Num radioso dia de junho, Abel Salazar descreve assim o sol matinal que ilumina o parisiense Bois de Boulogne: “A sua luz radiosa dissolve-se na bruma azulada que cobre em veladuras o arvoredo do bosque e que aumenta de densidade com o alongar das distâncias. (…) O céu, pérola como sempre, com ‘patines’ de velha porcelana, é antes uma atmosfera densa que desce sobre os horizontes e neles se funde, do que uma abóbada perdida nas alturas.”
Neste excerto, nota-se bem a vertente de pintor deste médico, professor catedrático da Universidade do Porto, ensaísta, historiador e crítico de arte.
Afastado da Universidade e do Instituto por motivos políticos, dado que era um franco opositor das ideias do seu homónimo, Abel Salazar pôde assim dedicar-se mais à atividade artística.
Como refere Joana Baião no site do Museu Nacional de Arte Contemporânea do Chiado, onde se encontra uma das suas obras, Abel Salazar era um “autodidacta, a sua formação estética gera-se independentemente de escolas ou correntes artísticas, embora seja marcada por um gosto de herança naturalista, a que alia uma forte componente de análise da realidade que o rodeia.
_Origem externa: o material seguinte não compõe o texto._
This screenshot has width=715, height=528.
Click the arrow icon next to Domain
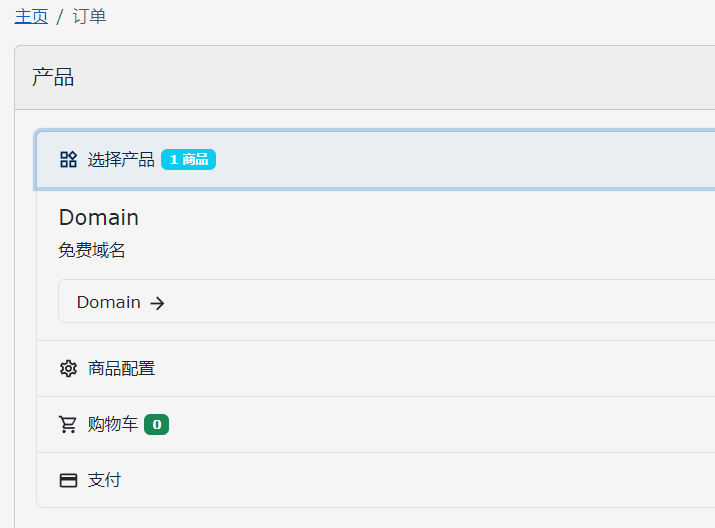tap(157, 303)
As suas obras retratam trabalhadores em contexto urbano e rural, em composições dramáticas marcadas pelo intenso uso da mancha, e claramente imbuídas de um sentido de crítica social.”
“Paris em 1934” é o relato de uma estadia de seis meses do médico na cidade-luz. Originalmente publicado em 1938, foi agora reeditado pela UPorto Press e pela Casa-Museu Abel Salazar, e inclui reproduções de fotografias do autor, em Paris, e de algumas das obras produzidas no âmbito desta viagem.
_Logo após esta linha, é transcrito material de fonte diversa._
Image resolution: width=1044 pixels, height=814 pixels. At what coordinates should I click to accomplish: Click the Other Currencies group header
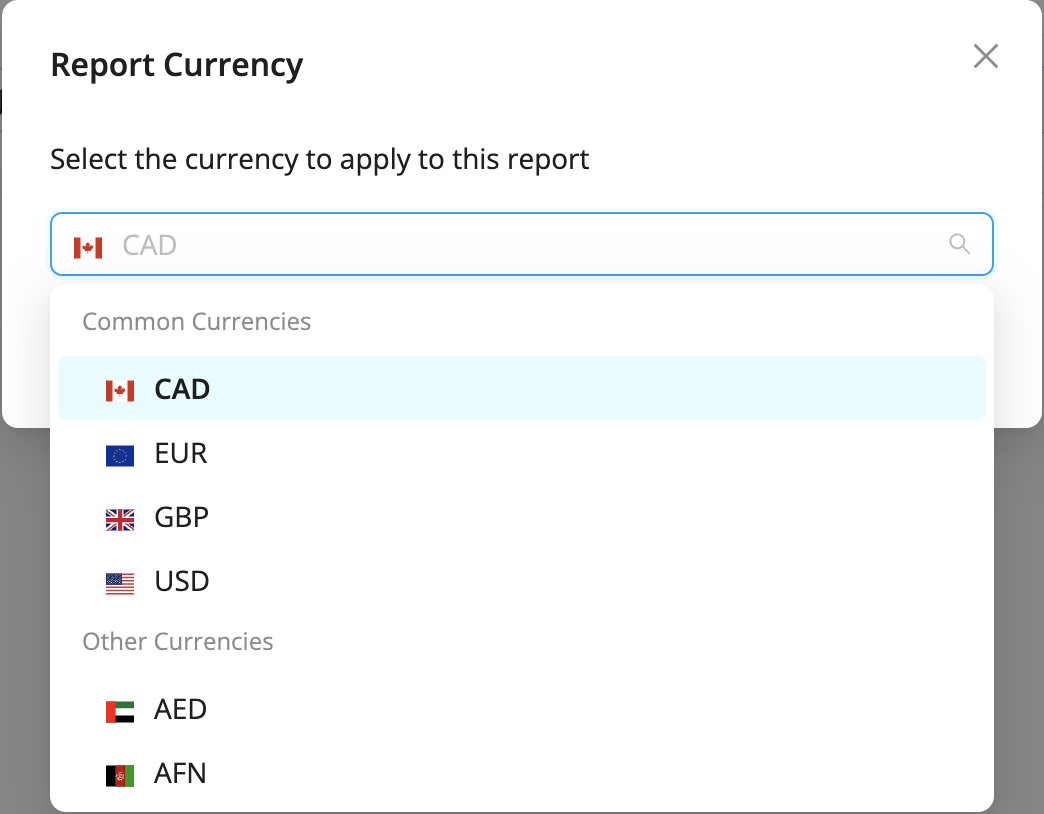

Se o sentimento geral dos portugueses que visitaram Paris nos séculos anteriores era extremamente positivo, havendo uma enorme proximidade – aliás, mais uma feliz apropriação – de ideias e uma certa afiliação cultural, o mesmo não aconteceu com Abel Salazar, a quem a cidade surge como um misto de cultura e barbárie, de luz e sombras, preenchida com edifícios pesados, de arquitectura quase alemã, habitada por uma burguesia embrutecida, tão insensível à Injustiça como ao Belo – a crónica “A Parisiense e o Cãozinho”, um dos maiores estereótipos relativos à cidade (ainda que, porventura, fácil de confirmar), é um dos melhores exemplos do apurado espírito crítico do autor.
Crónica de costumes, retrato da cidade e reflexão sobre a sua própria criação artística, “Paris em 1934” diz-nos tanto sobre a cidade como sobre o homem e o artista.